A l’occasion du lancement de l’Observatoire national de la route, Alain Vidalies, Secrétaire d’État chargé des Transports, de la Mer et de la Pêche, a annoncé l’ouverture d’un portail afin d’informer en toute transparence les décideurs et les citoyens sur l’état du patrimoine, l’activité du réseau, et l’utilisation de l’argent public « Avec l’ouverture des données sur le réseau national, la route prendra ainsi toute sa part dans la révolution numérique. Cette démarche de transparence s’inscrit dans la dynamique du lancement de l’observatoire national de la route, qui par le partage de connaissances entre tous les acteurs, vise à améliorer l’entretien du réseau routier » a déclaré Alain Vidalies.

2 dates à retenir :

– Au 1er septembre 2016 seront publiées la plupart des données statistiques : consistance du réseau, état du patrimoine, activité des gestionnaires et dépenses d’entretien.

– Au 1er septembre 2017 seront intégrées les vitesses maximales autorisées et les données de trafic en temps réel : accidents, travaux, fermetures de voies, volume de trafic, vitesse, longueurs de bouchons.

Ces données, mises à disposition gratuitement et réutilisables, permettront au secteur numérique de proposer des services innovants à l’usager.

Les acronymes des organismes participants

ADF  Assemblée des départements de France au titre des compétences des départements ;

AdCF Association des communautés de France au titre des différentes formes de groupements de communes

USIRF Union des syndicats de l’industrie routière française  au titre de l’industrie routière

STRRES  Syndicat national des entrepreneurs spécialistes de travaux de réparation et de renforcement des structures  au titre de l’industrie des ouvrages d’art.

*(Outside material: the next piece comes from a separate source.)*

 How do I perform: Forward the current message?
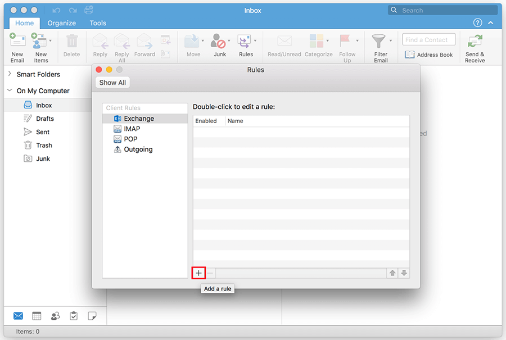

CEREMA Centre d’études et d’expertise sur les risques, l’environnement, la mobilité et l’aménagement en tant qu’organisme technique et scientifique de l’Etat, dans sa vocation à éclairer la communauté technique routière et en charge des mobilités

IFSTTAR  Institut français des sciences et technologies des transports, de l’aménagement et des réseaux en tant qu’organisme technique et scientifique de l’Etat, dans sa vocation à éclairer la communauté technique routière.